The panel dissected Valieva’s explanation – the scenario involving her grandfather’s heart medication getting into a desert he made for her – and showed that it was both “inherently implausible” and not supported by evidence.

Therefore the panel choose to emphasize in the conclusion, “The Panel has decided that the Athlete did not discharge her burden of proving, pursuant to Clause 12.2.1 of the Russian ADR, that her ADRV was not intentional on the balance of probabilities. It is, as the Panel has said, difficult to prove a negative and so it has been the case here. It does not follow, and the Panel most certainly has not concluded, that Ms Valieva is a cheat or that she cheated on 25 December 2021 at the Russian National Championships or that she cheated when she won gold at the Beijing Olympics (or at any other time).
The Appellants have not established that the Athlete committed the ADRV intentionally, and nor do they have any obligation to do so. It must be recognised, however, that the conclusion of the investigation conducted by RUSADA (and to a lesser extent by WADA) was that there was no evidence that she had acted intentionally.”

Where, then, does that leave the question of complicity? We learned that Valieva was, and perhaps is, taking as many as 60 different medications and supplements, chosen for her by the team doctors. The most likely explanation is that TMZ was also included. However, because the RUSADA/WADA investigation was not able (and not required) to prove that scenario, no sanctions are likely to be levied against the doctors or coaches, unless a whistleblower steps forward, or new evidence emerges.

Is the investigation over? WADA has not yet responded to requests for comment.

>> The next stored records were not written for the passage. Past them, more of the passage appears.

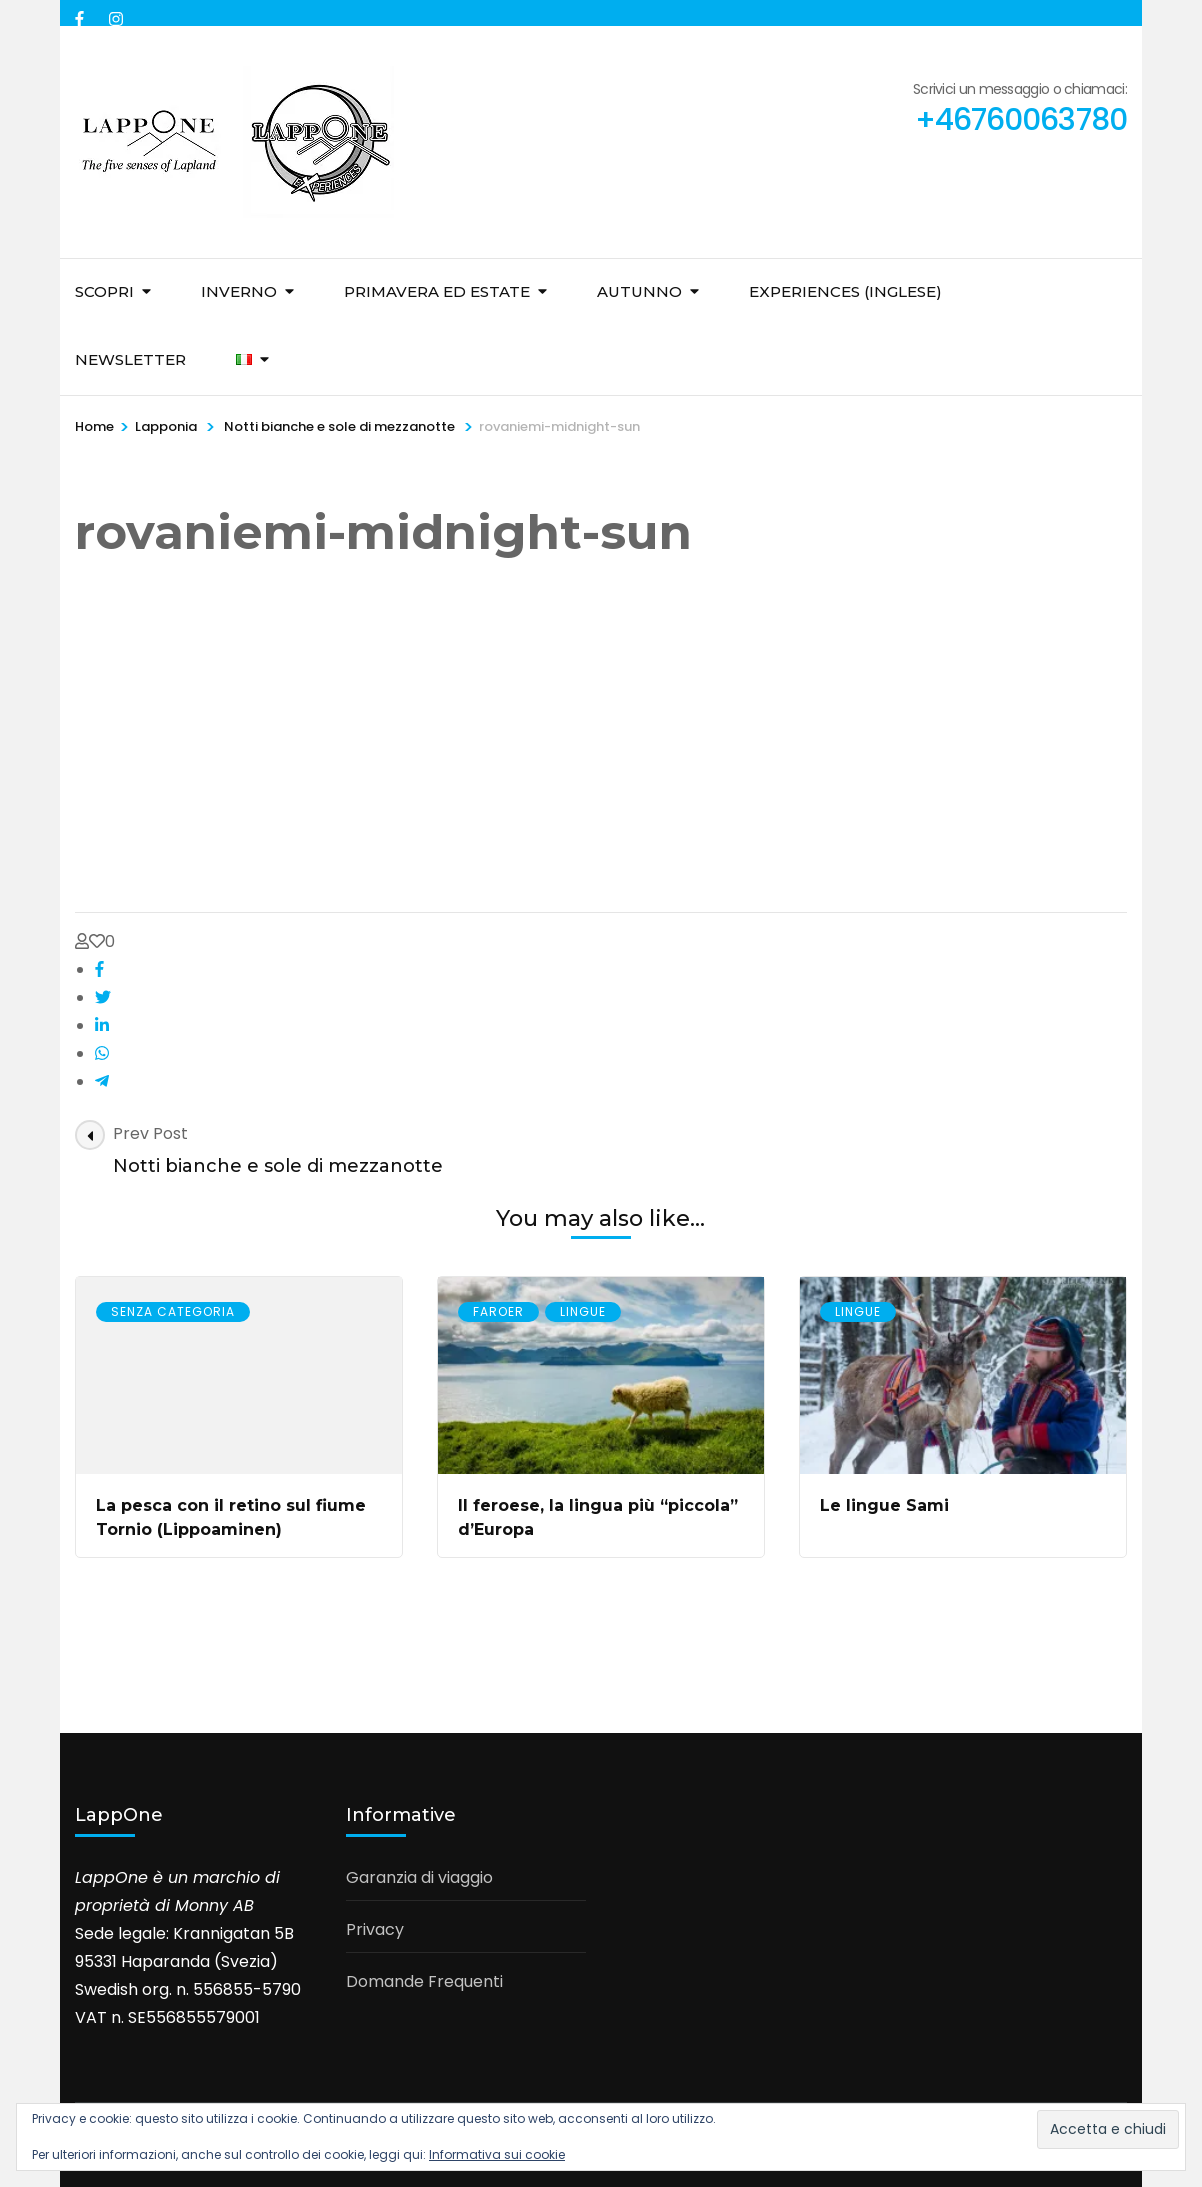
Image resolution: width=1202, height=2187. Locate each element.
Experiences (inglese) (845, 291)
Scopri (104, 291)
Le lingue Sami (884, 1505)
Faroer (498, 1311)
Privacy (375, 1929)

Under the World Anti-Doping Code, the IOC and ISU also have the responsibility to investigate Valieva’s entourage:

 20.1 Roles and Responsibilities of the International Olympic Committee

 
20.1.9 To vigorously pursue all potential anti-doping rule violations within its authority including investigation into whether Athlete Support Personnel or other Persons may have been involved in each case of doping

 
20.3 Roles and Responsibilities of International Federations

 
20.3.12 To vigorously pursue all potential anti-doping rule violations within their authority including investigation into whether Athlete Support Personnel or other Persons may have been involved in each case of doping, to ensure proper enforcement of Consequences, and to conduct an automatic investigation of Athlete Support Personnel in the case of any anti-doping rule violation involving a Protected Person or Athlete Support Person who has provided support to more than one Athlete found to have committed an anti-doping rule violation.

One question, therefore, is: has the IOC or ISU investigated the Athlete Support Personnel, or is this pending completion of the WADA investigation?

Failure to cooperate with an investigation could itself be punished.

ISU rule 21.5 lists the responsibilities of Skater Support Personnel, including “To cooperate with Anti-Doping Organizations investigating anti-doping rule violations. Failure by any Skater Support Personnel to cooperate in full with Anti-Doping Organizations investigating anti-doping rule violations may result in a charge of a disciplinary or ethical offense under the ISU Code of Ethics.”

Many are understandably skeptical of the ability of WADA, the IOC, and the ISU to hold these coaches and officials accountable, given the weakness of the international response to documented state-sponsored doping in Russia. However, the 4-year ban on Valieva cannot be seen as a victory for Clean Sport if the responsible adults in her team avoid all punishment. Even once the medals are awarded, the pressure to investigate must continue.